= Marlborough (Anglo-French car) =

The Marlborough was a make of car sold on the British market between 1906 and 1926. For most of its life the cars were made by Malicet et Blin in France, but after World War I they were partially assembled (finished) in London and an increasing number of British parts used.

==History==
The first cars were probably supplied completely built by the French company Malicet et Blin, but over time the British content increased such that the final 2 litre car was made completely in England.

Malicet & Blin were established suppliers to the French automobile industry, including engines, gearboxes and chassis.

In 1909 T.B. André, owner of Hartford Friction disk shock absorbers, took control of the dealership, and introduced a new range of larger cars with engines ranging in size between 2210 cc and 3617 cc.

Although the company survived World War 1, they did not introduce a new model until 1922 when they used a British Anzani engine.

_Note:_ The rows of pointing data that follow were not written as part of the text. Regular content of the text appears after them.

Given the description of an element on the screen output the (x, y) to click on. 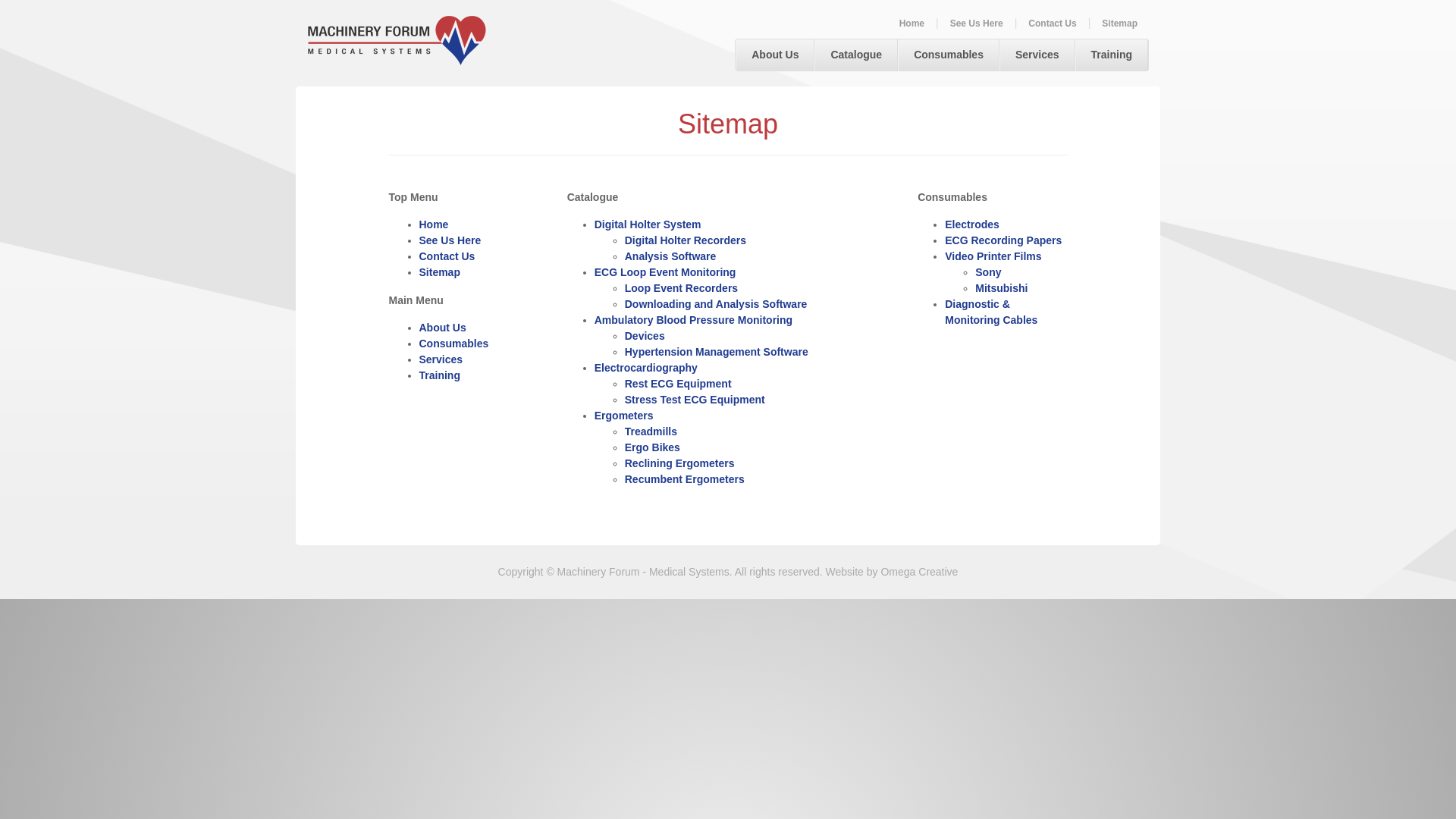
Treadmills Element type: text (650, 431)
Home Element type: text (911, 23)
Services Element type: text (1037, 54)
Ambulatory Blood Pressure Monitoring Element type: text (693, 319)
Training Element type: text (438, 375)
Recumbent Ergometers Element type: text (684, 479)
ECG Loop Event Monitoring Element type: text (665, 272)
Services Element type: text (440, 359)
Electrocardiography Element type: text (645, 367)
Sitemap Element type: text (438, 272)
ECG Recording Papers Element type: text (1002, 240)
Contact Us Element type: text (1051, 23)
Stress Test ECG Equipment Element type: text (694, 399)
Ergo Bikes Element type: text (652, 447)
Catalogue Element type: text (856, 54)
Reclining Ergometers Element type: text (679, 463)
About Us Element type: text (774, 54)
Sitemap Element type: text (1119, 23)
Mitsubishi Element type: text (1001, 288)
Video Printer Films Element type: text (992, 256)
Diagnostic & Monitoring Cables Element type: text (990, 312)
Ergometers Element type: text (623, 415)
Rest ECG Equipment Element type: text (677, 383)
Digital Holter Recorders Element type: text (685, 240)
Consumables Element type: text (453, 343)
Devices Element type: text (644, 335)
Analysis Software Element type: text (670, 256)
Training Element type: text (1111, 54)
Loop Event Recorders Element type: text (680, 288)
Hypertension Management Software Element type: text (716, 351)
Contact Us Element type: text (446, 256)
Electrodes Element type: text (971, 224)
Downloading and Analysis Software Element type: text (715, 304)
About Us Element type: text (441, 327)
Machinery Forum Element type: hover (396, 40)
Digital Holter System Element type: text (647, 224)
Home Element type: text (433, 224)
Sony Element type: text (988, 272)
See Us Here Element type: text (976, 23)
Consumables Element type: text (948, 54)
See Us Here Element type: text (449, 240)
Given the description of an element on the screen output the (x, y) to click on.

This model was short-lived and was superseded by a French CIME powered car which continued in production until the company's demise in 1926. By 1924 T.B. Andre put his main sporting efforts into the Marlborough-Thomas which was built at Brooklands in partnership with J. G. Parry-Thomas.

==The cars==
In 1906 the first model was introduced in Britain, when C.C.C. of Taunton (Chassis Construction Company) exhibited at the London Agricultural Hall Motor Show. It was a 7 hp single-cylinder-engined car.

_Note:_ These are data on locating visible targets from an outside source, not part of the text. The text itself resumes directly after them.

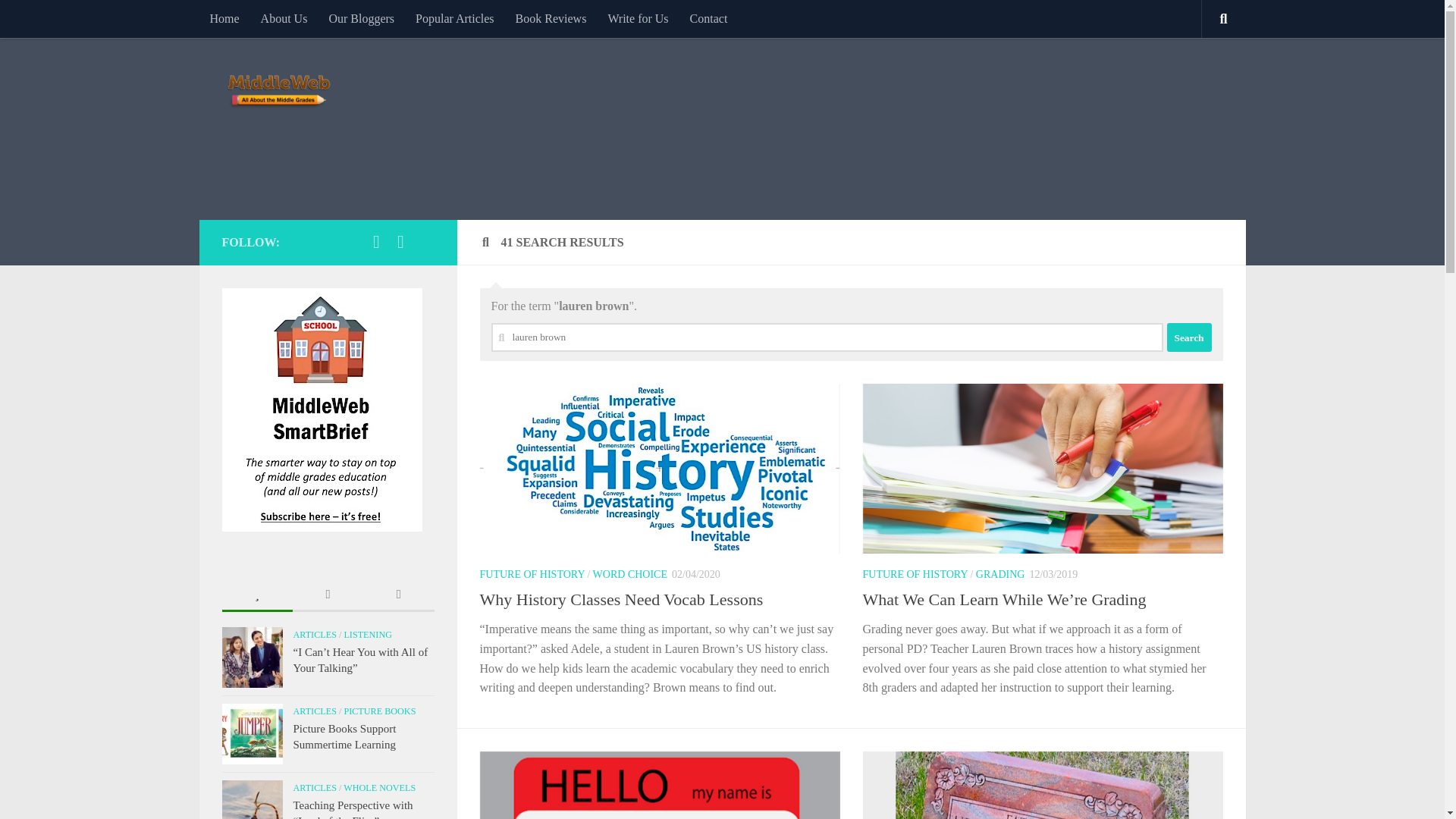
Home (223, 18)
Search (1188, 337)
Search (1188, 337)
FUTURE OF HISTORY (915, 573)
Skip to content (59, 20)
Contact (708, 18)
lauren brown (827, 337)
Popular Articles (454, 18)
Why History Classes Need Vocab Lessons (620, 599)
lauren brown (827, 337)
GRADING (1000, 573)
Search (1188, 337)
Book Reviews (550, 18)
WORD CHOICE (629, 573)
Write for Us (637, 18)
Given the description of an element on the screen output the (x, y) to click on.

In 1909 a new range of larger cars was introduced by T.B. André with engines ranging in size between 2210 cc and 3617 cc. The 12 hp model was priced at £120 and had a 2.8-litre four-cylinder engine with the cylinders cast in pairs, magneto ignition, a cone clutch driving the 3-speed gearbox, with shaft drive to the rear wheels. The range included a 3.1-litre model with four cylinders, plus a 3.6-litre six-cylinder model which was priced at £350. This range was marketed until 1911.

In 1912 the company introduced one of the first cyclecars which was priced at £185 and was mostly French built. It had a 1130 cc four-cylinder, water-cooled engine, a sharp V-shaped radiator and shaft drive to the rear wheels. Its sporting potential was demonstrated when it was driven in the Cyclecar Grand Prix by Sir Francis Samuelson. The electrically equipped version with a 1.2-litre engine was priced at £275. This model was marketed again after World War I, although the specification also included rounded radiator, increased engine capacity (100cc) and four-speed gearbox.

In 1921 the pre-war light car was replaced by a 1496 cc British Anzani engined model which was equipped with rod brakes and a flat radiator. This model was replaced one year later. The Roadspeed sports version was guaranteed to exceed 60 mph.

In 1922 a smaller light car was launched with a French 1100 cc C.I.M.E. engine. By 1924 this was priced at £175. This stayed in production until the company closed in 1926.

The last model never reached customer production, but it was a British made sports car capable of 75 mph and fitted with four-wheel braking. It was equipped with a 2-litre, six-cylinder, overhead-valve Coventry Climax engine.

==T.B. André==
Theodore Bernard André, from Essex, took over the UK dealership in 1909. He was also involved in the manufacture of Silentbloc rubber bushed bearings; Hartford shock absorbers; Len Brake Co brake shoes; the Marlborough-Thomas from 1923 to 1924; plus the André car between 1933 and 1934.